= Edgar Milne-Redhead =

British botanist

Edgar Wolston Bertram Handsley Milne-Redhead MBE (1906-1996) was a British botanist. He was born in Frome, Somerset, UK. Educated at Cheltenham College and Gonville and Caius College, Cambridge, he began work at the Royal Botanic Gardens, Kew in 1928. In 1930, he accepted an offer to work in the Colonial Office in Northern Rhodesia (now Zambia), where he collected plants for herbarium specimens. He was based at Matonchi Farm, west of Mwinilunga, North-Western Province, Zambia, near the borders of Angola and the Democratic Republic of the Congo for 4½ months. He also collected extensively near Kalene Hill.
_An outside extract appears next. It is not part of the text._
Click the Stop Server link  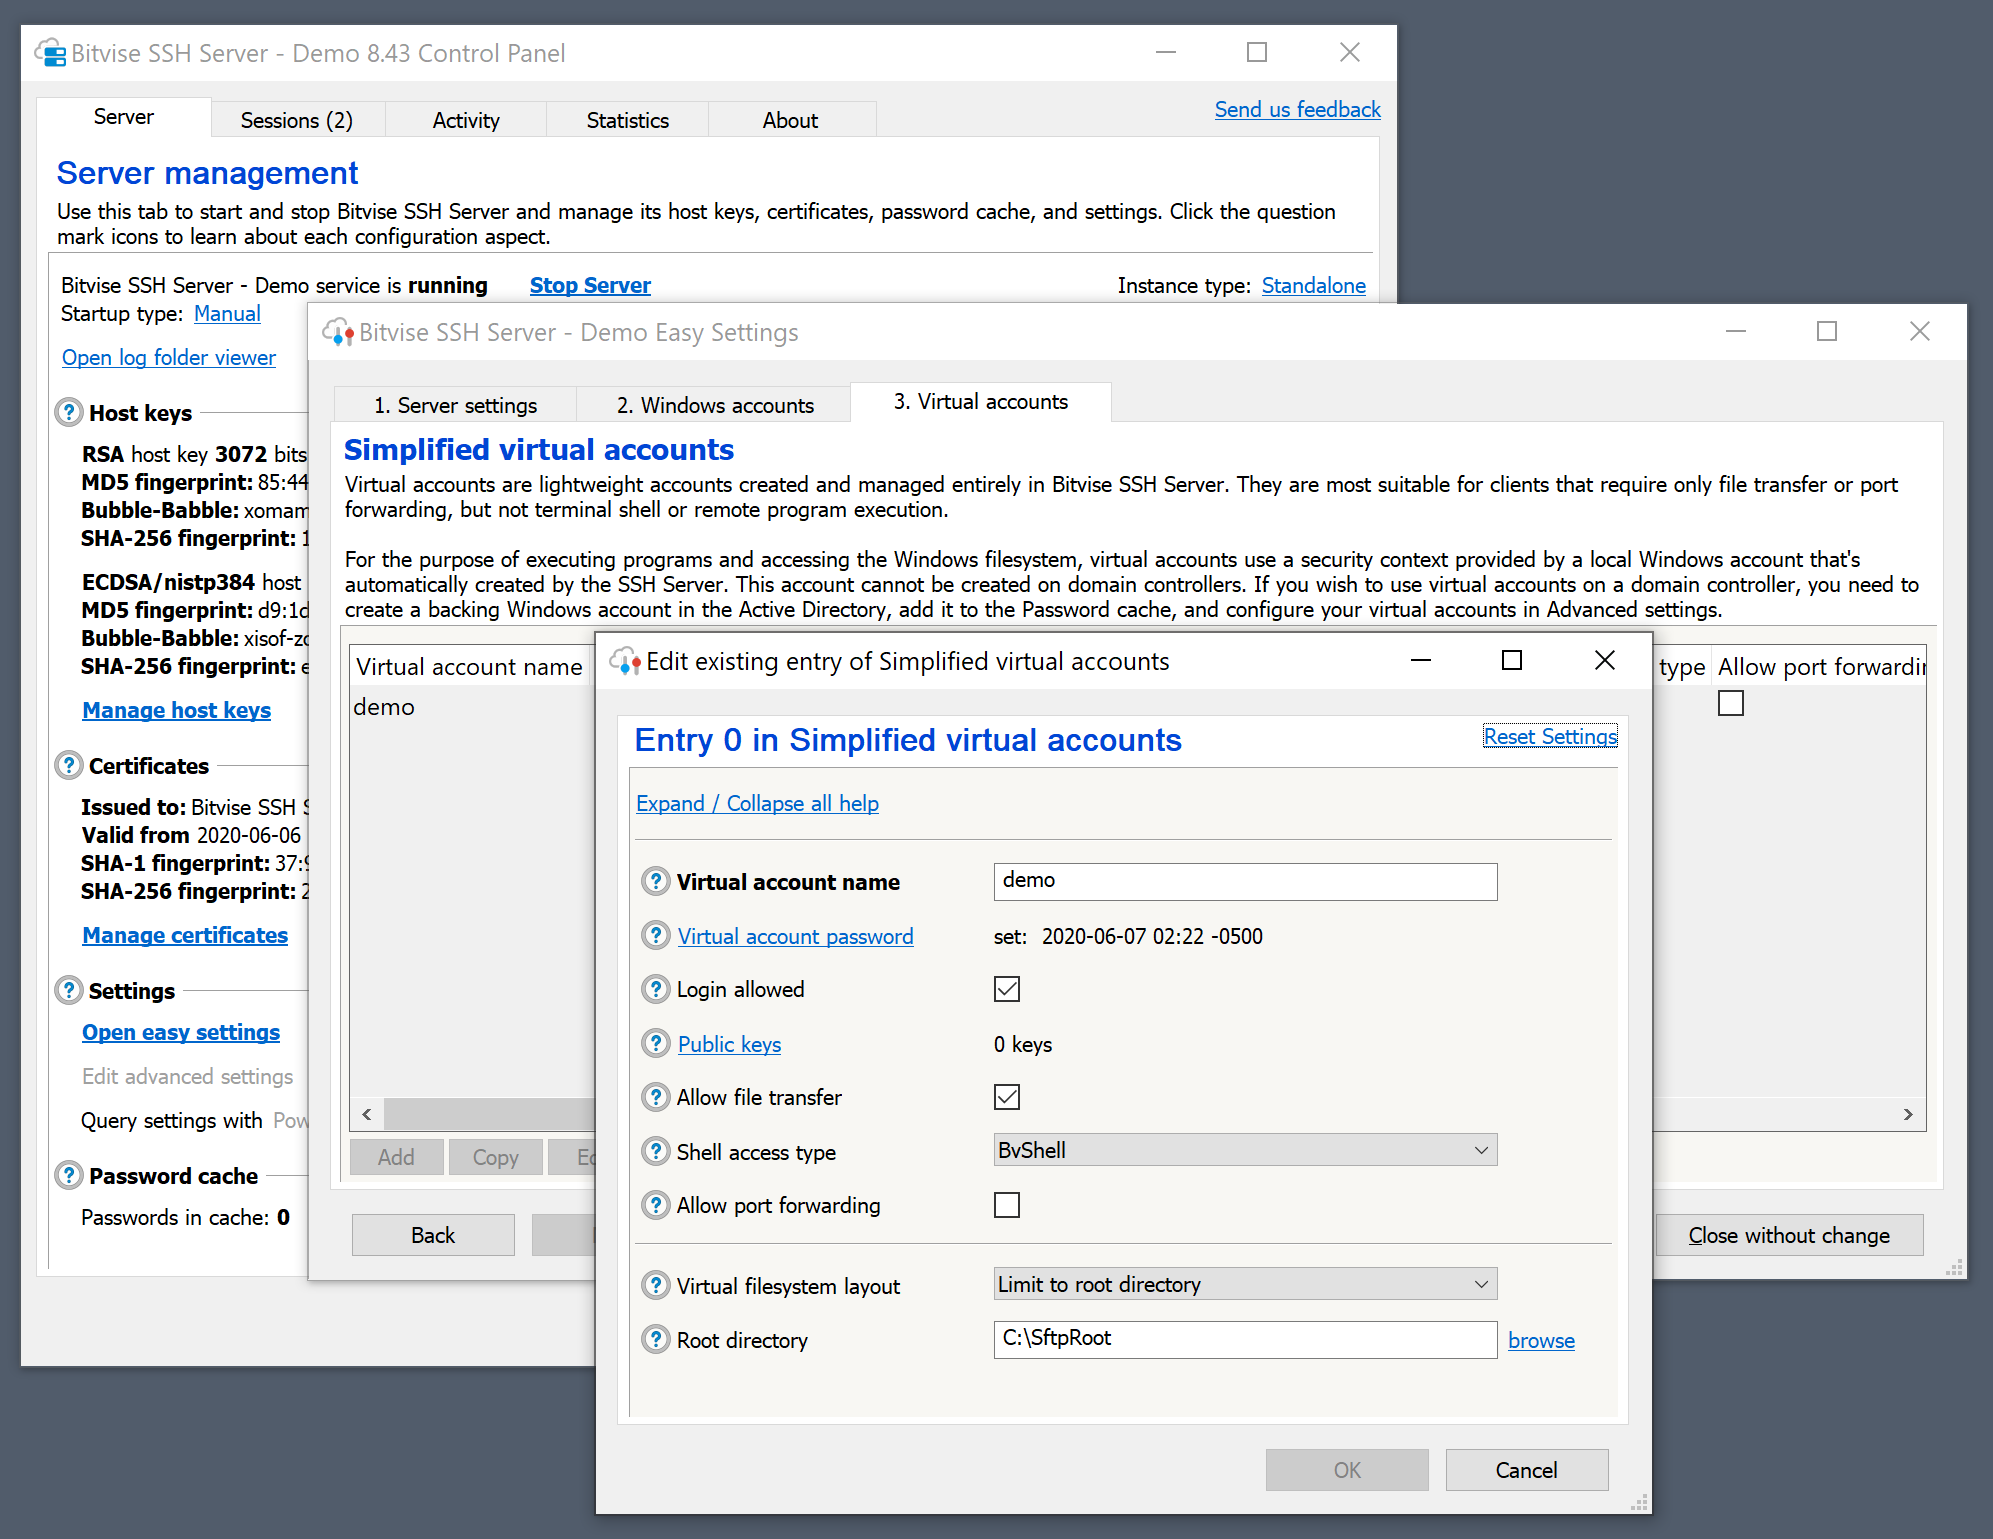[x=589, y=285]
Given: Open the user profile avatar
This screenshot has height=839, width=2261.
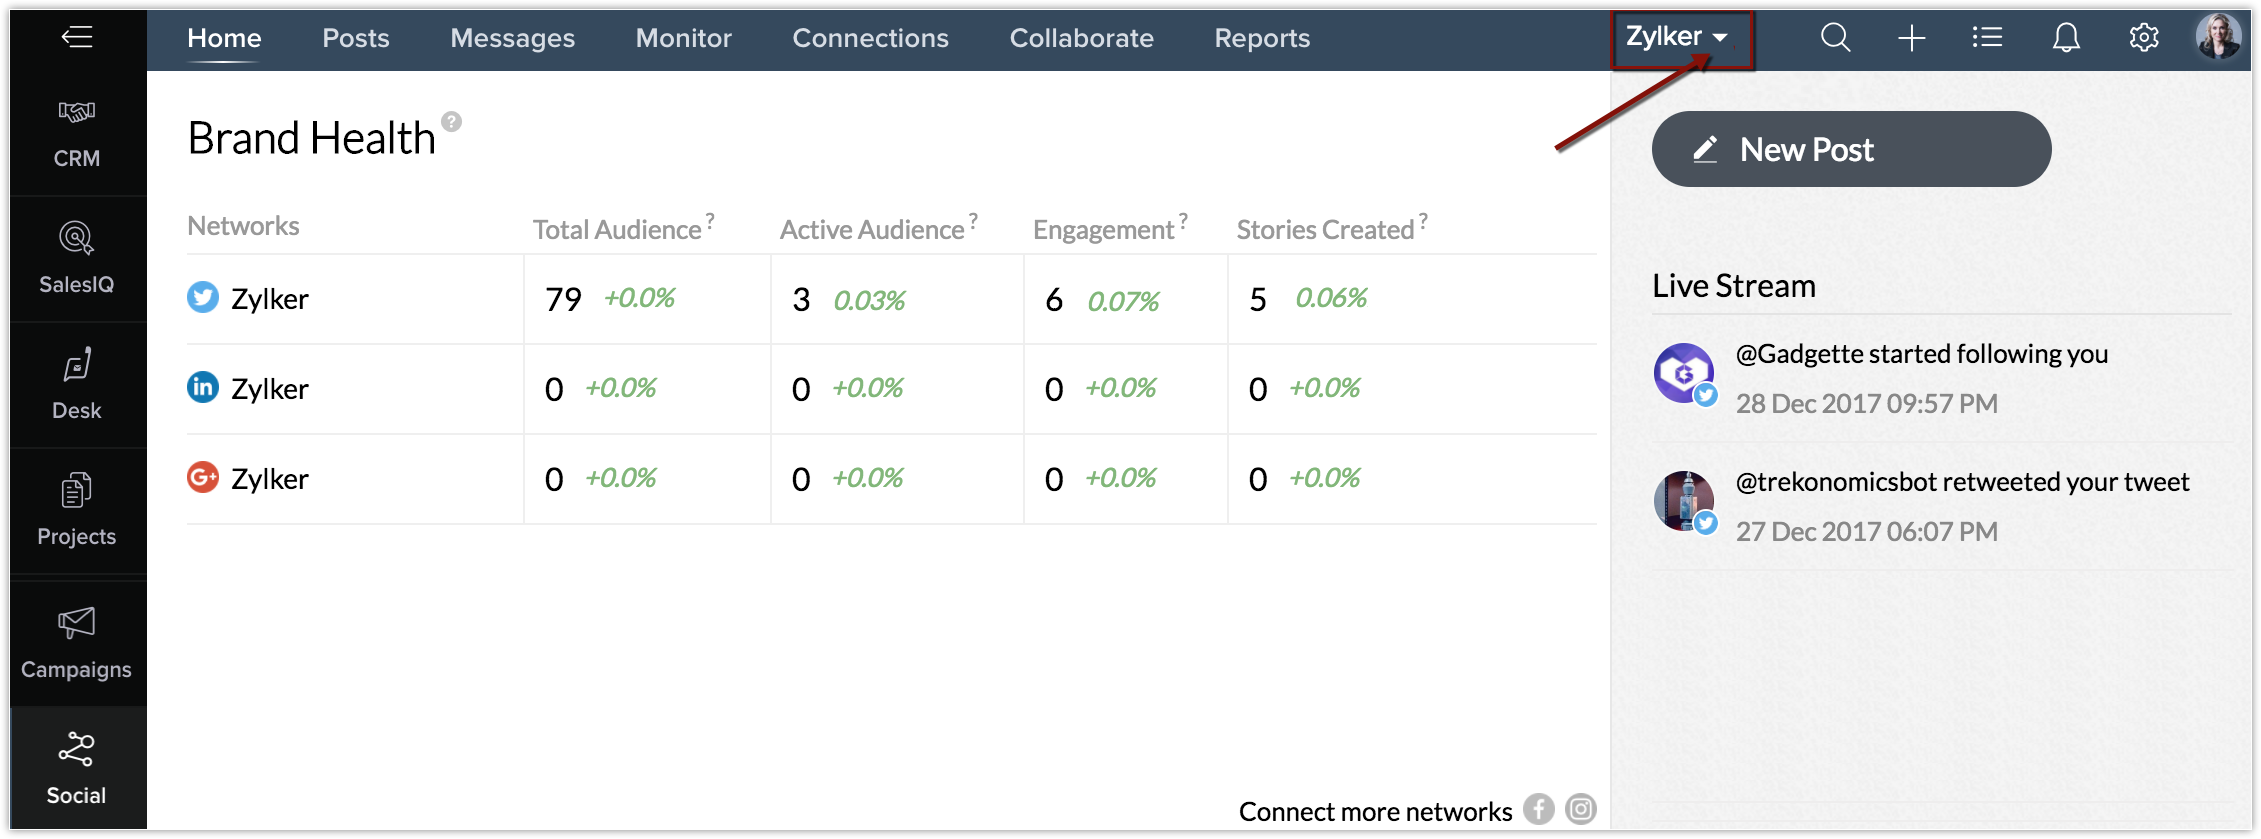Looking at the screenshot, I should click(x=2217, y=37).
He discovered many new species, and several were named after him, including Amphiasma redheadii Bremek., Commelina milne-redheadii Faden, Digitaria redheadii (C.E.Hubb.) Clayton, Monotes redheadii P.A.Duvign., and Pavetta redheadii Bremek.. In 1933, he married artist and illustrator Olive Shaw, with whom he had one daughter.

In 1949, he and others began the process to establish an “Association pour l’Etude Taxonomique de la Flore d’Afrique Tropicale” (or “Association for the Taxonomic Study of the Flora of Tropical Africa”) (AETFAT). He prepared treatments for the Flora of Tropical East Africa and eventually published 161 new names. Returning to the UK, he was appointed Deputy Keeper of the Herbarium and Library at the Royal Botanic Gardens, Kew, and editor of Kew Bulletin, serving from 1959 until 1971. He became president of the Botanical Society of the British Isles, now the Botanical Society of Britain and Ireland, in 1969. His last campaign at Kew was an effort to set up a Conservation Unit, which occurred in 1972.

He was appointed an MBE in the 1996 Birthday Honours and died later that year in Colchester.